Tuesday, December 12, 2006

Larry Finck denied parole for second time in '06.


Finck denied parole for second time in ’06

By PATRICIA BROOKS ARENBURG Staff Reporter
http://herald.ca/Search/546650.html

Larry Finck has been denied parole again.

The National Parole Board held a hearing Monday at Atlantic Institution in Renous, N.B., for Mr. Finck, the father at the centre of a 2004 police standoff in Halifax over his infant daughter.

The parole board found Mr. Finck unfit to release on either day or full parole, but the reasons for the decision weren’t available Monday. A written report is expected to be released today.

Monday’s hearing was scheduled after Nova Scotia Supreme Court Justice Charles Haliburton ordered that it be held in response to a court application by Mr. Finck.

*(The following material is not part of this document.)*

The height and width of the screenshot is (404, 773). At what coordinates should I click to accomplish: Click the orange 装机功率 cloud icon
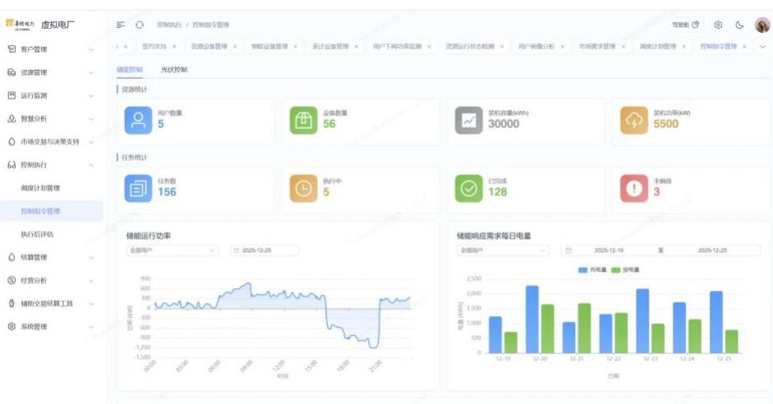point(634,120)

The National Parole Board and Correctional Service Canada applied on Dec. 5 for a stay of proceedings to postpone the judge-ordered parole hearing until their appeal could be heard.

Justice Thomas Cromwell of the Nova Scotia Court of Appeal dismissed the application at a Dec. 7 hearing at the Halifax Law Courts. He said the applicants didn’t file notice in time and arrangements weren’t made to bring Mr. Finck from northern New Brunswick for the hearing. Also, Justice Cromwell wrote, even if "the judge may have erred in making the order he did," the applicants would suffer no irreparable harm if the hearing went ahead as scheduled.

This is the second time this year that Mr. Finck, serving a 4½-year sentence for his role in a 67-hour standoff and another four months for assaulting a fellow patient at a Dartmouth hospital, was denied parole.

In March, The Chronicle Herald reported that he was refused because he didn’t "acknowledge his crimes, did not have an acceptable release plan, did not take psychiatric counselling and refused to take courses that would improve his conflict resolution skills."

The May 2004 standoff began when police came to his mother’s Shirley Street house with a court order to remove his baby daughter from the house. The longest standoff in Halifax history ended when Mr. Finck and his wife, Carline VandenElsen, with their daughter strapped to her chest, walked out of the house carrying his dead mother on a stretcher. Mona Finck had died of natural causes. The baby was immediately seized by authorities.

Ms. VandenElsen, who is serving a 3½-year sentence at the Nova Institution for Women in Truro, was also denied parole earlier this year.